Enquanto Simplício Gago da Câmara, líder da expedição, tentava obter uma concessão (que, segundo José Gago, demorou três meses a chegar), os restantes membros da expedição trabalharam para o governo inglês, nas estradas para Melbourne e Bendigo. Isso, não só porque necessitavam de dinheiro para sobreviver, como eram obrigados a trabalhar todos os dias não santificados, ainda que em ofícios que não os que desempenhavam em São Miguel, segundo as cláusulas 9.ª e 10.ª do contrato notarial. A somar aos contratempos, a terra concedida ao grupo de aventureiros açorianos foi uma desilusão, porque não só era pobre no precioso metal, como já tinha sido explorada, sem licença, por japoneses.

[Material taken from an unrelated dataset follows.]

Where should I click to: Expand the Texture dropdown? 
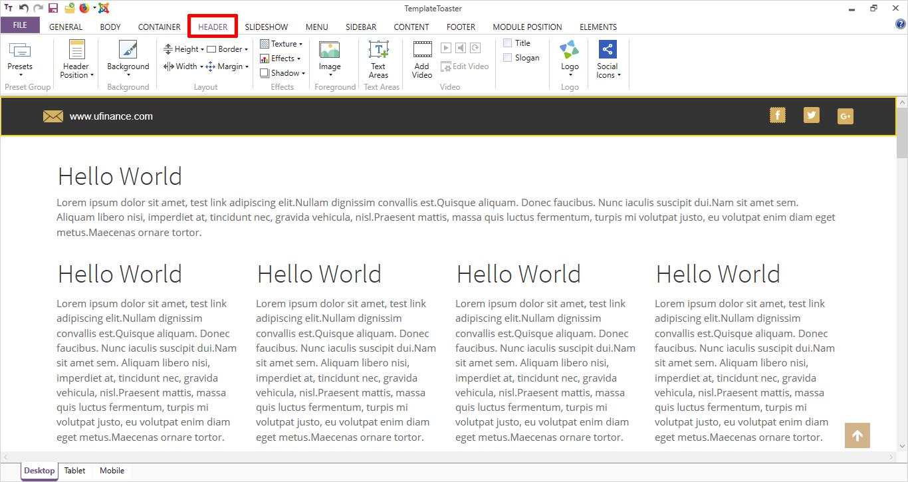[281, 44]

Algum tempo depois, Simplício Gago da Câmara libertou os associados das suas obrigações contratuais, dando-lhes liberdade para decidirem o que fazer a seguir, assumindo que jamais iriam conseguir enriquecer naquela mina.

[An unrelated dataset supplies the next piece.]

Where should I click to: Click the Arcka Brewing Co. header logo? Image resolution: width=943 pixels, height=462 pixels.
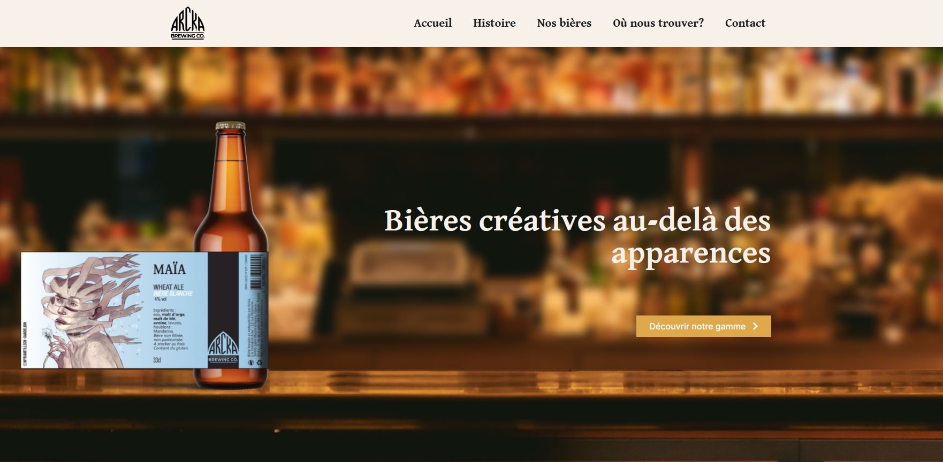tap(188, 25)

Do grupo expedicionário que partira de São Miguel, apenas Simplício Gago da Câmara e seu irmão Dinis, José de Arruda Botelho, António Borges da Câmara e Medeiros, Manuel Cordeiro Grilo e José de Sousa Dourado se dirigiram a Melbourne com o intuito de regressarem à ilha micaelense. Ali, enquanto aguardavam que José Honorato Gago da Câmara, outro irmão daqueles, enviasse o dinheiro necessário ao regresso do grupo, os irmãos José Manuel e João Francisco Gomes abriram um consultório médico e os restantes uma barbearia, ainda segundo o relato de José Gago.
Em 1857, Simplício Gago da Câmara conseguiu comprar os bilhetes de viagem no veleiro Lightning, do capitão Buly Forbes. A 20 de agosto desse ano, embarcaram finalmente, com destino à Europa. A 23 de outubro do mesmo ano, aportavam a Inglaterra, onde tencionavam apanhar um dos navios do comércio da laranja e regressar a São Miguel, pondo fim à aventura australiana que se revelou um fracasso.
(*) “Escavações”, de Francisco Maria Supico, publicadas na Persuasão (n.º 1890, 06.04.1898 e n.º 1891, 13.04.1898).
(**) José Manuel Gomes, natural da vila do Redondo e cirurgião do partido da Câmara da Ribeira Grande.
(***) Nome com que o Eng.º José Honorato Gago de Medeiros assinou uma série de artigos publicada no Correio dos Açores e dedicada a esta aventura (n.º 3494, 12.06.1932; n.º 3500, 19.06.1932; n.º 3522, 17.07.1932; n.º 3539, 06.08.1932).
Legenda do documento do mês:
Escritura de sociedade que faz o Ilustríssimo Simplício Gago da Câmara com António José de Lima e outros
Ponta Delgada, 12 de julho de 1853.
BPARPD. Cartório Notarial de Ponta Delgada – 2º Ofício, Tabelião João Bernardo Melo, lv. n.º 14 (05.11.1852 a 24.02.1854) – NOT 2511, fl.s 117 a 124.